• **What is needed**: Line by line, transcribe the listing below exactly.

• **Data for the task**:
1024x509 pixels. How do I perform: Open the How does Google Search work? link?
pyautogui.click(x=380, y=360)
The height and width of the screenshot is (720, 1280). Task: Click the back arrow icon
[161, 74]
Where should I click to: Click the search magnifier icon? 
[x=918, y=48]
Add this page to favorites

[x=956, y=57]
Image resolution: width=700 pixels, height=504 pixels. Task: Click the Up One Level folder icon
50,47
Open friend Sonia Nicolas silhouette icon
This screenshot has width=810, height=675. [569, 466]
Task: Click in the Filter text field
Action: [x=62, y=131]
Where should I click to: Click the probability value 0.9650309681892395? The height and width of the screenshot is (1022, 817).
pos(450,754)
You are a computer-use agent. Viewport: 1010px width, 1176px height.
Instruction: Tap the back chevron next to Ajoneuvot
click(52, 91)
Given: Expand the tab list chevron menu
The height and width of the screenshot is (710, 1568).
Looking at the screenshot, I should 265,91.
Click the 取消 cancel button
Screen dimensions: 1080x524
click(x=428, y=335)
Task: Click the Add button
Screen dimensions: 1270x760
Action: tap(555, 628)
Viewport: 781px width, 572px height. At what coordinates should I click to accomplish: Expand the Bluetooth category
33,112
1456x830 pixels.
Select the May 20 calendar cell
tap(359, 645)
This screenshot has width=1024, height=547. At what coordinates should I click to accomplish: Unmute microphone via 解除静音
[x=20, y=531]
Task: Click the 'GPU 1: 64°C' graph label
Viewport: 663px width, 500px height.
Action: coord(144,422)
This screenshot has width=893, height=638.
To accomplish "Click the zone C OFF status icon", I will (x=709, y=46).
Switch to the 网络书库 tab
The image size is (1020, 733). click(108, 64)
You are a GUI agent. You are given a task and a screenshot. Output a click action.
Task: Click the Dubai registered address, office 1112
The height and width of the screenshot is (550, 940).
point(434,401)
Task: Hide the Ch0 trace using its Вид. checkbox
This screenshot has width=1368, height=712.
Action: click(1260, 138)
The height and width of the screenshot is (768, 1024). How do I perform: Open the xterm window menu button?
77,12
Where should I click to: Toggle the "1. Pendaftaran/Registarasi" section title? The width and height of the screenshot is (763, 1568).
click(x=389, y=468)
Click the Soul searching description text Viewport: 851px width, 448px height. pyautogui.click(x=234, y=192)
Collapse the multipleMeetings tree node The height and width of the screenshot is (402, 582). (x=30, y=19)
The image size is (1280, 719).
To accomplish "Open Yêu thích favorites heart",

• **Task result**:
1024x509 pixels. How do I perform: Open the How does Google Search work? link?
pyautogui.click(x=380, y=360)
The height and width of the screenshot is (720, 1280). Task: Click the back arrow icon
[161, 74]
Where should I click to: Click the search magnifier icon? 
[x=918, y=48]
Add this page to favorites

[x=956, y=57]
Image resolution: width=700 pixels, height=504 pixels. Task: Click the Up One Level folder icon
50,47
Open friend Sonia Nicolas silhouette icon
This screenshot has width=810, height=675. [569, 466]
Task: Click in the Filter text field
Action: [x=62, y=131]
Where should I click to: Click the probability value 0.9650309681892395? The height and width of the screenshot is (1022, 817).
pos(450,754)
You are a computer-use agent. Viewport: 1010px width, 1176px height.
Instruction: Tap the back chevron next to Ajoneuvot
click(52, 91)
Given: Expand the tab list chevron menu
The height and width of the screenshot is (710, 1568).
Looking at the screenshot, I should 265,91.
Click the 取消 cancel button
Screen dimensions: 1080x524
click(x=428, y=335)
Task: Click the Add button
Screen dimensions: 1270x760
Action: tap(555, 628)
Viewport: 781px width, 572px height. At what coordinates should I click to accomplish: Expand the Bluetooth category
33,112
1456x830 pixels.
Select the May 20 calendar cell
tap(359, 645)
This screenshot has width=1024, height=547. At what coordinates should I click to accomplish: Unmute microphone via 解除静音
[x=20, y=531]
Task: Click the 'GPU 1: 64°C' graph label
Viewport: 663px width, 500px height.
Action: coord(144,422)
This screenshot has width=893, height=638.
To accomplish "Click the zone C OFF status icon", I will (x=709, y=46).
Switch to the 网络书库 tab
The image size is (1020, 733). click(108, 64)
You are a GUI agent. You are given a task and a screenshot. Output a click action.
Task: Click the Dubai registered address, office 1112
The height and width of the screenshot is (550, 940).
point(434,401)
Task: Hide the Ch0 trace using its Вид. checkbox
This screenshot has width=1368, height=712.
Action: click(1260, 138)
The height and width of the screenshot is (768, 1024). How do I perform: Open the xterm window menu button?
77,12
Where should I click to: Toggle the "1. Pendaftaran/Registarasi" section title? The width and height of the screenshot is (763, 1568).
click(x=389, y=468)
Click the Soul searching description text Viewport: 851px width, 448px height. pyautogui.click(x=234, y=192)
Collapse the multipleMeetings tree node The height and width of the screenshot is (402, 582). (x=30, y=19)
The image size is (1280, 719).
To accomplish "Open Yêu thích favorites heart",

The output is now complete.